Erhöhung der Beitragsbemessungsgrenze als Alternative
Wenn sich daran nichts ändere, „bleibt gar nichts anderes übrig, als die Beitragsbemessungsgrenze zu erhöhen, wenn man nicht die Beitragssätze allgemein anheben möchte“, betonte Truger mit Blick auf den jüngsten Vorschlag von Politikerinnen der SPD und der Grünen. SPD-Fraktionsvize Dagmar Schmidt hatte angeregt, über eine „deutliche Anhebung der Beitragsbemessungsgrenze“ in der gesetzlichen Krankenversicherung zu diskutieren. Derzeit werden Krankenkassenbeiträge nur bis zu einem Bruttogehalt von 4987,50 Euro im Monat erhoben.

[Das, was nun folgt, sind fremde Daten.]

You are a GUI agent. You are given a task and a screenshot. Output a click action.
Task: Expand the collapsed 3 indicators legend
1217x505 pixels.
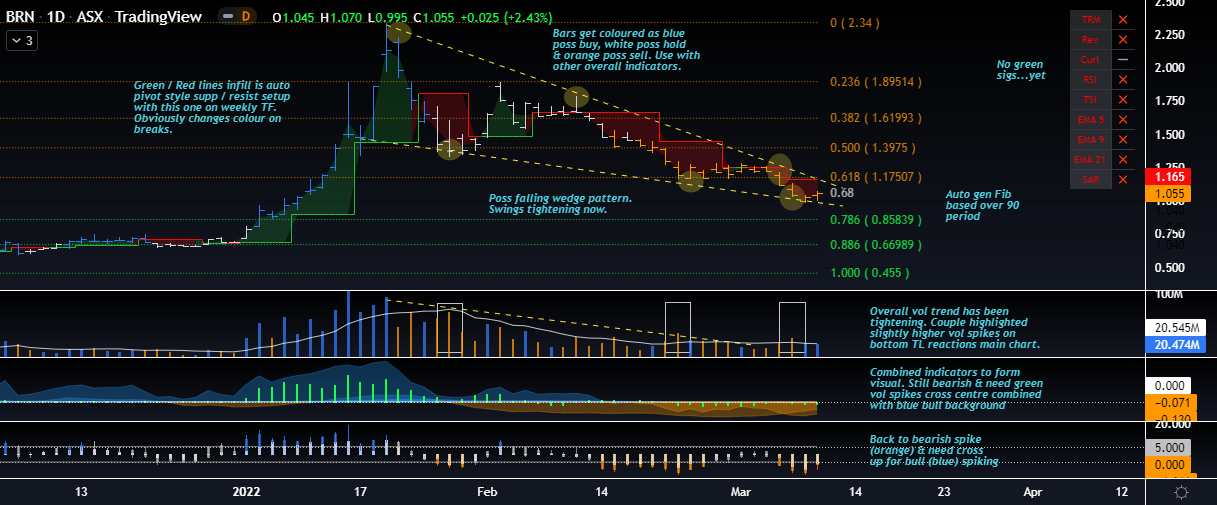(x=22, y=41)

Experten halten Erhöhung der Beitragsbemessungsgrenze für sinnvoll
Auch der Sozialwissenschaftler Gerhard Bäcker von der Universität Duisburg-Essen hält den Vorschlag für eine gute Möglichkeit, um die Finanzierung des Gesundheitswesens zu stabilisieren. Zwingend notwendig sei dabei, gleichzeitig die Versicherungspflichtgrenze entsprechend anzuheben, sagte der Experte für Sozialpolitik dem „nd“. Der Gesundheitsökonom Heinz Rothgang sagte mit Blick auf die Frage, woher zusätzliche Mittel für die Krankenversicherung kommen können: Man könne über höhere Steuerzuschüsse reden oder die allgemeinen Beitragssätze anheben. Letzteres würde alle treffen, auch Einkommensschwache. Eine Anhebung der Beitragsbemessungsgrenze würde hingegen nur Einkommensstärkere treffen, sagte der Professor an der Universität Bremen dem „nd“.
Solidarprinzip in der gesetzlichen Kranken- und Pflegeversicherung
Das Solidarprinzip sei ein normativer Grundsatz in der gesetzlichen Kranken- und Pflegeversicherung. Das heiße konkret: Wer ökonomisch leistungsfähiger ist, zahlt mehr. Bei höheren Arbeitseinkommen sind höhere Beiträge fällig. „Die Beitragsbemessungsgrenze durchbricht dieses System.“ Insofern könnte man sogar eine komplette Abschaffung fordern, so Rothgang, was er nicht tue, weil man dann fragen könne, ob die Versicherungsbeiträge noch in einem angemessenen Verhältnis zu den Leistungen stünden.